Whether an entry is long or short, retype it exactly.
'''
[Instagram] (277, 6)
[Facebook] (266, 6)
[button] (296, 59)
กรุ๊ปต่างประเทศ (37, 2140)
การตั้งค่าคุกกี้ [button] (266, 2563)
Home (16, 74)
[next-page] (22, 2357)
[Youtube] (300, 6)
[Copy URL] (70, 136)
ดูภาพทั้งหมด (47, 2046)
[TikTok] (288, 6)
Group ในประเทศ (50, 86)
'''
(PROBLEM SOLUTION):
[Instagram] (277, 6)
[Facebook] (266, 6)
[button] (296, 59)
กรุ๊ปต่างประเทศ (37, 2140)
การตั้งค่าคุกกี้ [button] (266, 2563)
Home (16, 74)
[next-page] (22, 2357)
[Youtube] (300, 6)
[Copy URL] (70, 136)
ดูภาพทั้งหมด (47, 2046)
[TikTok] (288, 6)
Group ในประเทศ (50, 86)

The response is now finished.